* _WHAT THE EXERCISE ASKS_
Could you reproduce every one of the records below word for word, keeping each line as it appears?
>>>>
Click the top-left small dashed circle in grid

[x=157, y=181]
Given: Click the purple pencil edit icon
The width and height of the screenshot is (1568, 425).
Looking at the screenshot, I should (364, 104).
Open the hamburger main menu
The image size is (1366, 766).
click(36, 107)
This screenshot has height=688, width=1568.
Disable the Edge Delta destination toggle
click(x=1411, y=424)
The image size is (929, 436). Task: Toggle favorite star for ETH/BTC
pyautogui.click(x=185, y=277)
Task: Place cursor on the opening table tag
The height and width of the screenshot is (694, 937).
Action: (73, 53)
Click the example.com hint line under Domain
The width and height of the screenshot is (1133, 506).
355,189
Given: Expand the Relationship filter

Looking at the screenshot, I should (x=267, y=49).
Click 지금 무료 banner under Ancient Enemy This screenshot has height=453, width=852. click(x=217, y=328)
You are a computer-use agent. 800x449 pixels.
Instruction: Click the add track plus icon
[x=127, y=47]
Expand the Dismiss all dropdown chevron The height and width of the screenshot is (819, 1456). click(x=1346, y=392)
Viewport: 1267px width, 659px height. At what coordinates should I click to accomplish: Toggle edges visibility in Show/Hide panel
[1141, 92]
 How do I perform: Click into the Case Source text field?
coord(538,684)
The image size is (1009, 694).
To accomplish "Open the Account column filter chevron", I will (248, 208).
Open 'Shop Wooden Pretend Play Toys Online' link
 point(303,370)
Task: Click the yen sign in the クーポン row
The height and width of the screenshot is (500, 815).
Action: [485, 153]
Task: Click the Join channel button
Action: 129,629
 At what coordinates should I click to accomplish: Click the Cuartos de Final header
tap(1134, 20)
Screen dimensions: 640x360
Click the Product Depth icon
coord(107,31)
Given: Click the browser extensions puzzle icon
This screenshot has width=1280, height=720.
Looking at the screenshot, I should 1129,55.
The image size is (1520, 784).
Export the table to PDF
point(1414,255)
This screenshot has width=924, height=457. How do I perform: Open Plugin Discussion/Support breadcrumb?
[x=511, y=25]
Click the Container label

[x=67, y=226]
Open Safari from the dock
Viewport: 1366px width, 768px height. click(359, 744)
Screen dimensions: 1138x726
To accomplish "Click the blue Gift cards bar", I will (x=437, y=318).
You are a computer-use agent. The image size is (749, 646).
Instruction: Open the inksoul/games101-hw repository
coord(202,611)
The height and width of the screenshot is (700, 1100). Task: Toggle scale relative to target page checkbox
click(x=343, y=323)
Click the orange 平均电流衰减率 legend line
<<<<
* _REPLY TO THE EXERCISE_
Click the top-left small dashed circle in grid

[x=157, y=181]
Given: Click the purple pencil edit icon
The width and height of the screenshot is (1568, 425).
Looking at the screenshot, I should (364, 104).
Open the hamburger main menu
The image size is (1366, 766).
click(36, 107)
This screenshot has height=688, width=1568.
Disable the Edge Delta destination toggle
click(x=1411, y=424)
The image size is (929, 436). Task: Toggle favorite star for ETH/BTC
pyautogui.click(x=185, y=277)
Task: Place cursor on the opening table tag
The height and width of the screenshot is (694, 937).
Action: (73, 53)
Click the example.com hint line under Domain
The width and height of the screenshot is (1133, 506).
355,189
Given: Expand the Relationship filter

Looking at the screenshot, I should (x=267, y=49).
Click 지금 무료 banner under Ancient Enemy This screenshot has height=453, width=852. click(x=217, y=328)
You are a computer-use agent. 800x449 pixels.
Instruction: Click the add track plus icon
[x=127, y=47]
Expand the Dismiss all dropdown chevron The height and width of the screenshot is (819, 1456). click(x=1346, y=392)
Viewport: 1267px width, 659px height. At what coordinates should I click to accomplish: Toggle edges visibility in Show/Hide panel
[1141, 92]
 How do I perform: Click into the Case Source text field?
coord(538,684)
The image size is (1009, 694).
To accomplish "Open the Account column filter chevron", I will (248, 208).
Open 'Shop Wooden Pretend Play Toys Online' link
 point(303,370)
Task: Click the yen sign in the クーポン row
The height and width of the screenshot is (500, 815).
Action: [485, 153]
Task: Click the Join channel button
Action: 129,629
 At what coordinates should I click to accomplish: Click the Cuartos de Final header
tap(1134, 20)
Screen dimensions: 640x360
Click the Product Depth icon
coord(107,31)
Given: Click the browser extensions puzzle icon
This screenshot has width=1280, height=720.
Looking at the screenshot, I should 1129,55.
The image size is (1520, 784).
Export the table to PDF
point(1414,255)
This screenshot has width=924, height=457. How do I perform: Open Plugin Discussion/Support breadcrumb?
[x=511, y=25]
Click the Container label

[x=67, y=226]
Open Safari from the dock
Viewport: 1366px width, 768px height. click(359, 744)
Screen dimensions: 1138x726
To accomplish "Click the blue Gift cards bar", I will (x=437, y=318).
You are a computer-use agent. The image size is (749, 646).
Instruction: Open the inksoul/games101-hw repository
coord(202,611)
The height and width of the screenshot is (700, 1100). Task: Toggle scale relative to target page checkbox
click(x=343, y=323)
Click the orange 平均电流衰减率 legend line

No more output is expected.